Le romancier Antonio Muñoz Molina relit Don Quichotte chaque été depuis son adolescence. Cousin spirituel de Montaigne, Cervantes a connu une vie aventureuse et romanesque qui inspire son réalisme. Le premier vrai roman de la littérature occidentale.


Don Quichotte et Sancho Panza, d’Honoré Daumier (1808–1879). © Domaine public

Cervantes joue dans la littérature espagnole un rôle encore plus important que Shakespeare dans la littérature anglaise, Dante dans l’italienne ou Goethe dans les lettres allemandes. Pour les écrivains espagnols, particulièrement depuis Benito Pérez Galdós à la fin du XIXe siècle, l’auteur de Don Quichotte n’est pas seulement une gloire nationale et une référence en matière d’art littéraire. Il est à la fois une source d’inspiration, un modèle auquel ils éprouvent le besoin de se confronter et le créateur d’une œuvre essentielle au sujet de laquelle ils ressentent l’obligation de s’exprimer. Rares sont ceux d’entre eux qui ne lui ont pas consacré de nombreuses pages, voire des livres entiers, projetant souvent sur lui leurs propres préoccupations. Les écrivains du début du XXe siècle comme Azorín, Pío Baroja, Miguel de Unamuno et José Ortega y Gasset lisaient ainsi Don Quichotte à la lumière de la question nationale, qui agitait les esprits à ce moment. À leurs yeux, ce roman détenait la clé du caractère espagnol, donc de l’histoire et du destin du pays, à propos duquel leurs vues ne coïncidaient d’ailleurs pas. 


Don Quichotte occupe une place également centrale dans le cœur de plusieurs auteurs espagnols contemporains, qui abordent cette œuvre dans une perspective plus personnelle. Avant de proposer au public une version du roman en castillan moderne, Andrés Trapiello avait fait paraître en 1993 un essai biographique sur Cervantes qu’il présentait comme le livre qu’il avait écrit avec le plus d’amour et de soin. Au terme de dix années d’un travail fréquemment interrompu par d’autres projets et obligations, Antonio Muñoz Molina vient de publier un ouvrage encore plus intime, mélange de souvenirs de lecture de Don Quichotte et de réflexions sur le contenu du livre et son influence. 

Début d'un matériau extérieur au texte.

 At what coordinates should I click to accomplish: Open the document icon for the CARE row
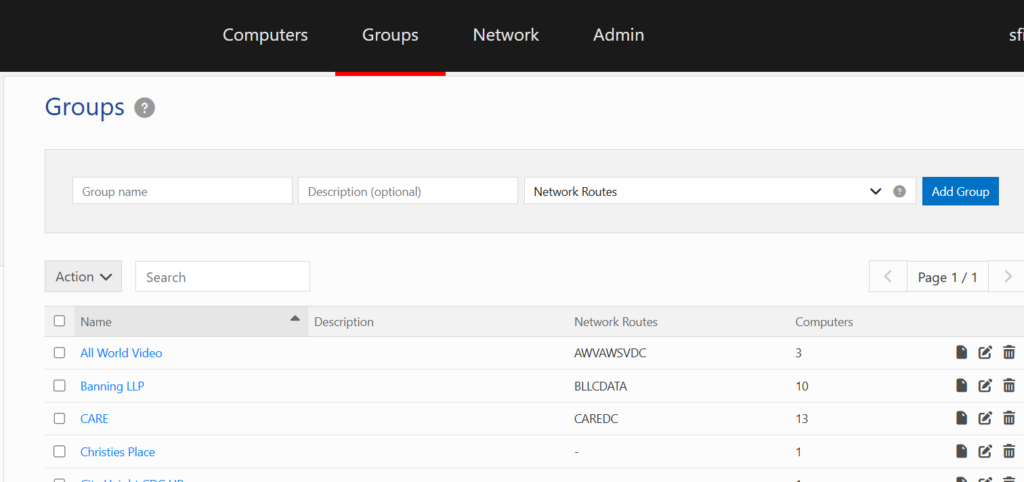point(961,419)
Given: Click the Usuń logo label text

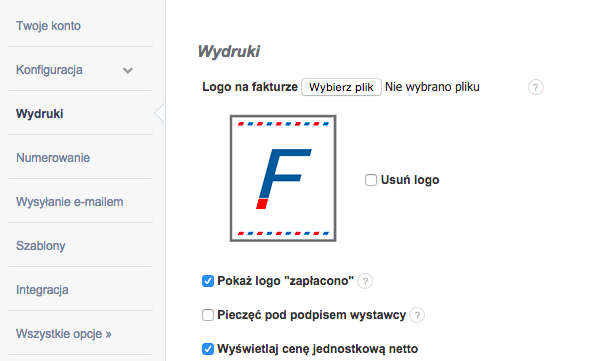Looking at the screenshot, I should (410, 180).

Si le livre s’intitule « L’été de Cervantes », explique Muñoz Molina, c’est que l’été est la saison de Don Quichotte (dans le roman, il ne pleut presque jamais) et la plus appropriée pour lire et relire cette longue œuvre de fiction : « Le temps intérieur du roman et le temps extérieur à lui, mais également intime, de l’acte de lire confluent en une forme particulière de souvenir [...] dans lequel se superposent la lecture actuelle et chacune des lectures qu’on a effectuées tout au long de sa vie, au cours d’étés successifs qui se présentent comme un unique été. » Ses premiers étés de lecture de Don Quichotte, à la fin de son enfance et au cours de sa prime adolescence, il les a vécus dans une région rurale d’Andalousie qui n’était pas très différente à l’époque où il y a grandi de ce qu’était au XVIsiècle la Manche où Cervantes situe les aventures de son héros : une terre extrêmement pauvre et aride, où les champs étaient cultivés à la force des bras, avec l’aide de quelques animaux, et où les maisons, dépourvues de confort, n’avaient pas l’eau courante. 

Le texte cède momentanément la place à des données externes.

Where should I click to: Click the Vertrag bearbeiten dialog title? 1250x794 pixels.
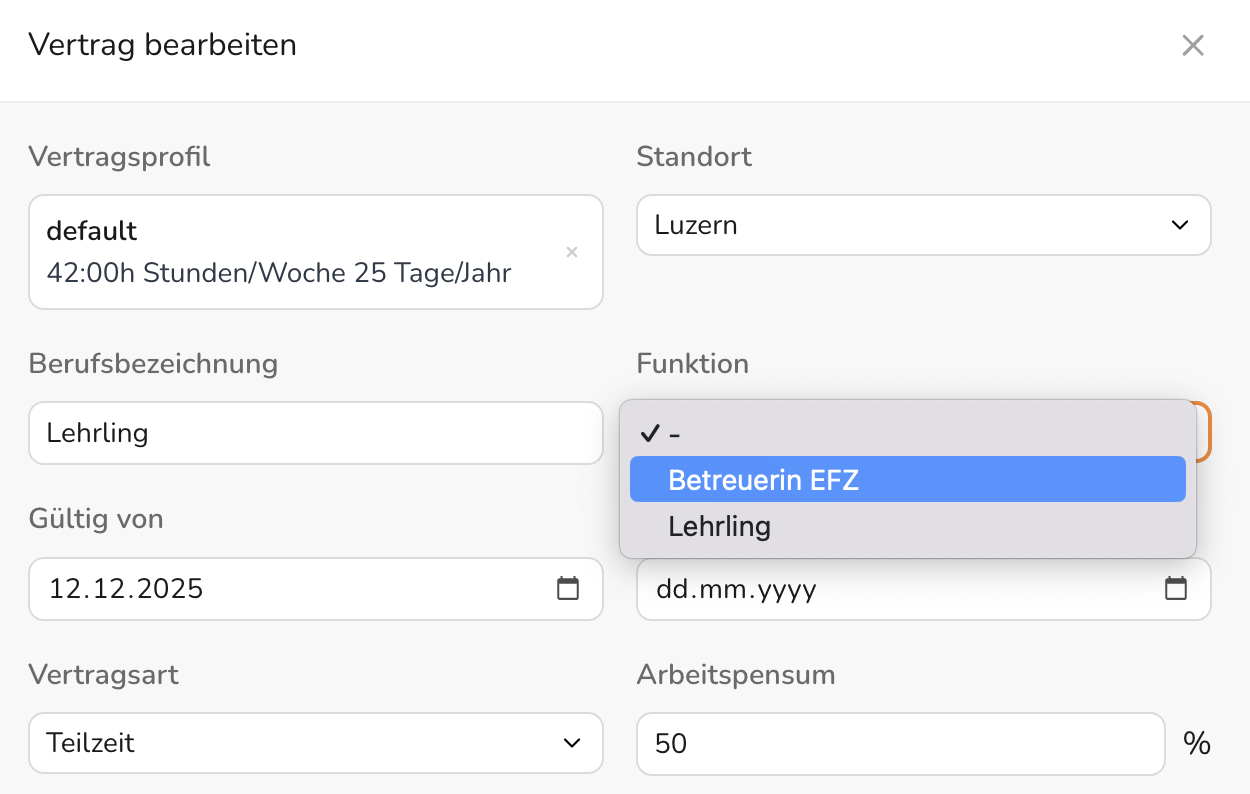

Le livre est organisé en quelque 150 courtes sections permettant à Muñoz Molina de passer d’un sujet à l’autre « par sauts et gambades » à la manière de Montaigne, écrivain qu’il rapproche constamment de son contemporain Cervantes en raison des traits qu’ils partagent à ses yeux : un aimable scepticisme, un profond humanisme, un réalisme foncier. Les Essais sont d’ailleurs avec À la recherche du temps perdu de Marcel Proust un des deux livres qu’à côté de Don Quichotte, il relit le plus souvent. Le réalisme de Cervantes, souligne-t-il, qui tranche avec la préciosité et le formalisme des auteurs qui l’ont précédé, est le produit de la richesse et de la variété de son expérience de la vie. Contrairement aux autres grandes figures du Siècle d’or, Lope de Vega, Góngora, Quevedo, Calderón, Cervantes est mort sans nous avoir laissé un portrait de lui qu’on puisse considérer comme authentique. Mais on en sait suffisamment sur sa vie pour mesurer à quel point elle a été aventureuse et romanesque : une jeunesse vagabonde faite d’errances et de déménagements en compagnie de son père harcelé par les créanciers, l’entrée sur la scène littéraire madrilène qu’il abandonne précipitamment pour partir en Italie, sans doute pour échapper à une condamnation après avoir blessé un homme en duel, l’engagement sous les ordres de don Juan d’Autriche et la perte de sa main gauche lors de la bataille navale de Lépante contre la flotte ottomane, sa capture par des corsaires barbaresques suivie de cinq ans de captivité à Alger, son retour en Espagne marqué par de nouveaux succès au théâtre, mais aussi plusieurs séjours en prison pour des délits et des crimes dont il était innocent ; la publication, enfin, à dix ans d’intervalle et au milieu de difficultés financières, des deux parties de Don Quichotte, la seconde, encore meilleure que la première, écrite pour faire pièce à la parution d’une suite à la première publiée sous pseudonyme par un contrefacteur demeuré inconnu, qui exploitait le grand succès populaire du livre. 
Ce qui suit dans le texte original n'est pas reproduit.